┌──

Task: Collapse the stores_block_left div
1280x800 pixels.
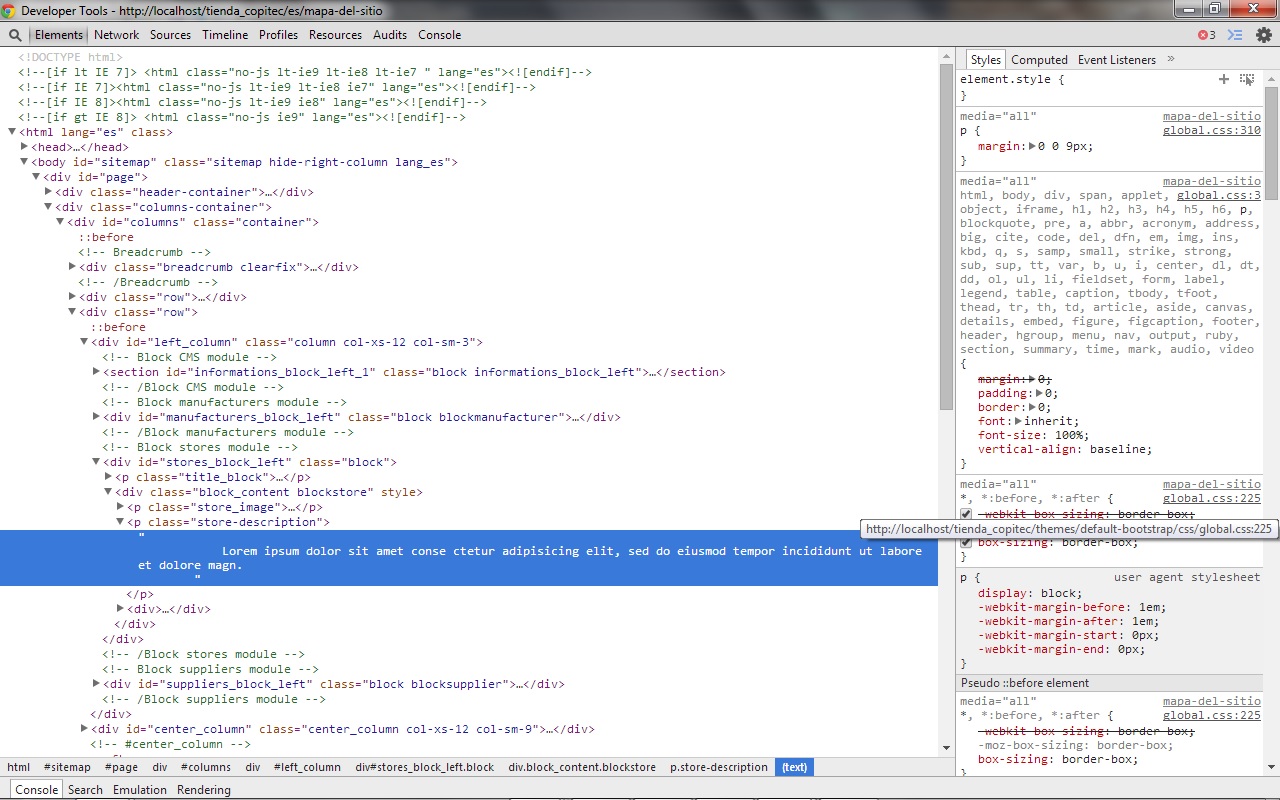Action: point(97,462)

└──
┌──

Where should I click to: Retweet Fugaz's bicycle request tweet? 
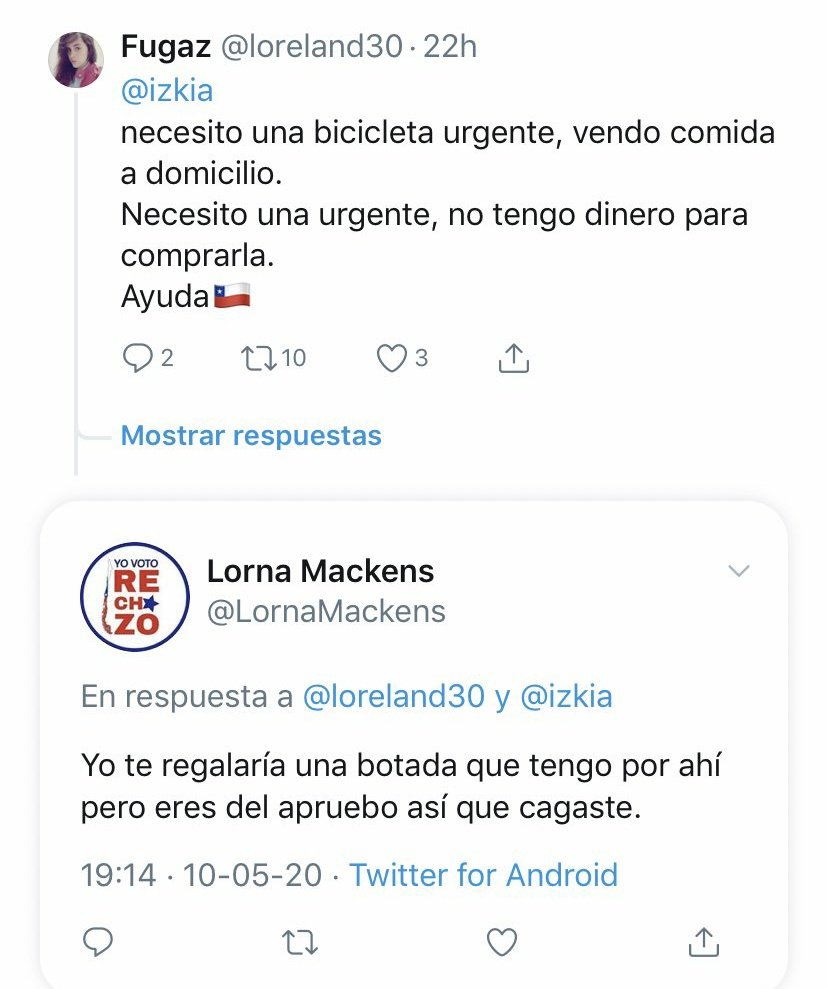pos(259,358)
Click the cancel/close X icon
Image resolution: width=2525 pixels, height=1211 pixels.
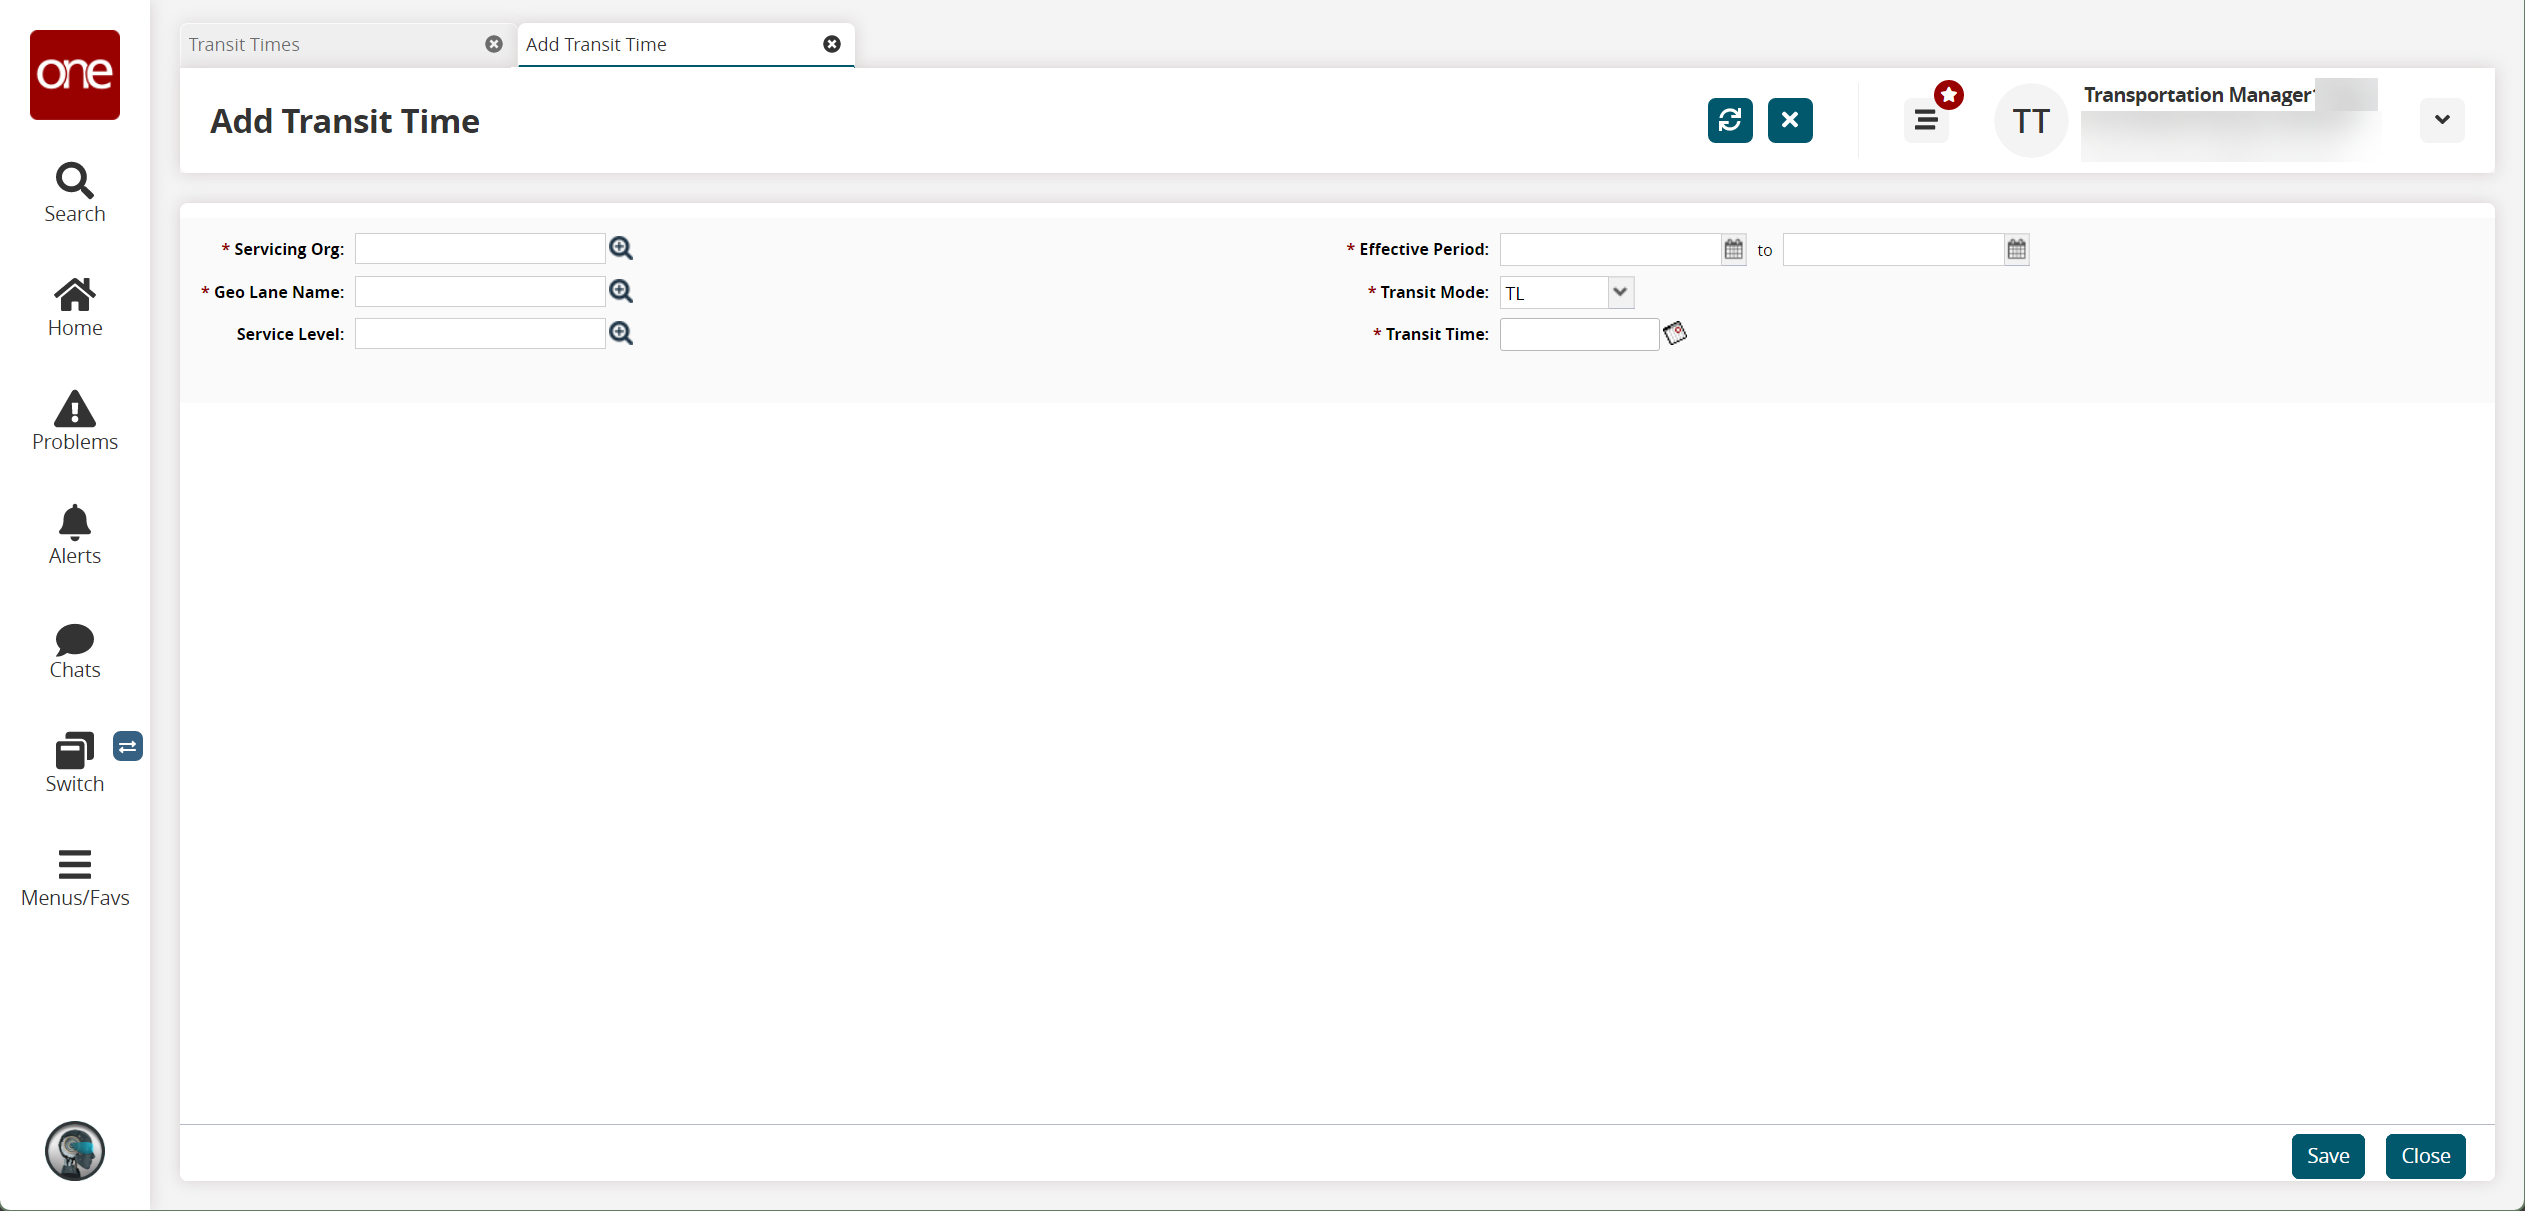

└──
┌──

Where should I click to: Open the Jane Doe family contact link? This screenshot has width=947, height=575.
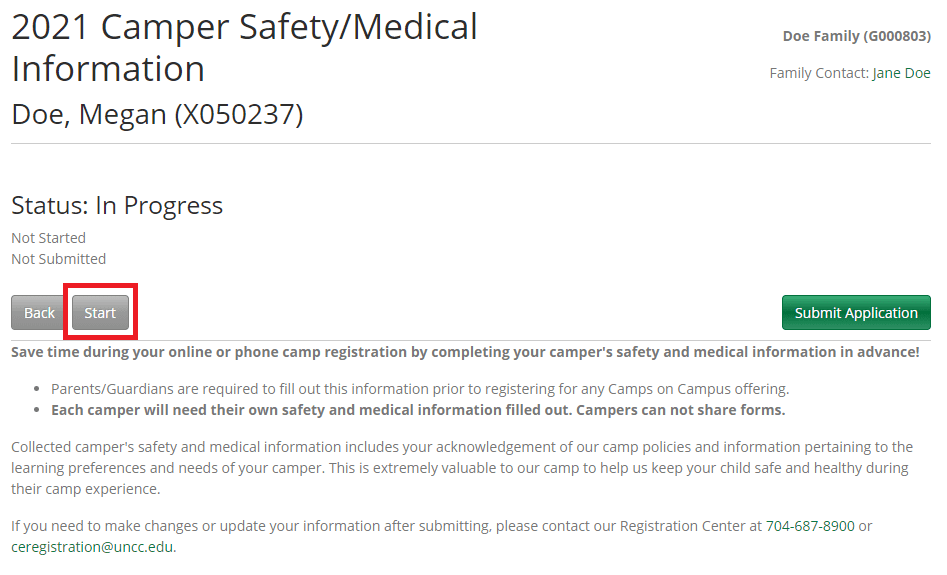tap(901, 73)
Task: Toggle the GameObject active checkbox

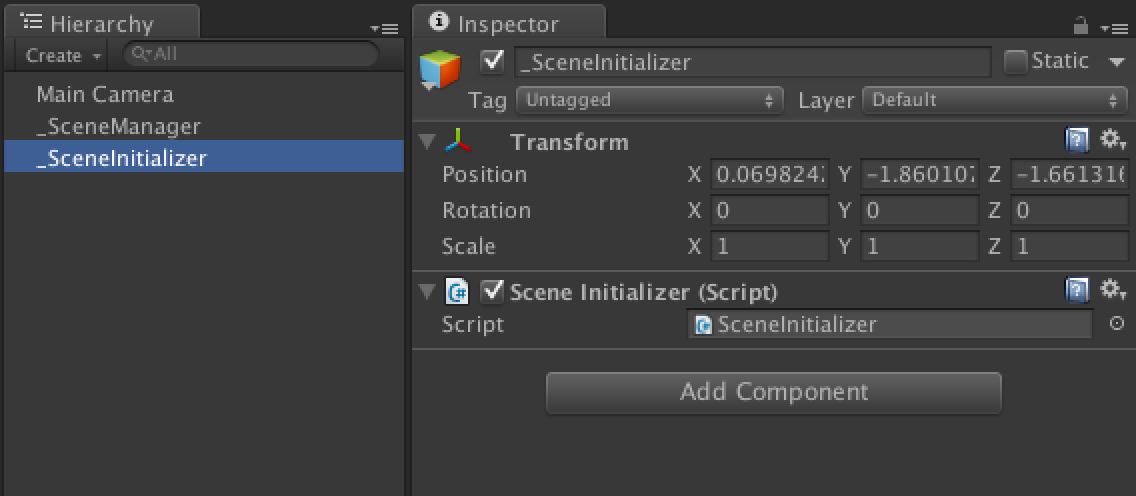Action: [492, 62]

└──

**About this exercise:** Please print the lines above word for word, starting at the one with "Where should I click to: Retweet" and ending at the one with "Image resolution: width=2525", both included, and without any picture.

**Output below:**
Where should I click to: Retweet Fugaz's bicycle request tweet? 
pos(259,358)
Click the cancel/close X icon
Image resolution: width=2525 pixels, height=1211 pixels.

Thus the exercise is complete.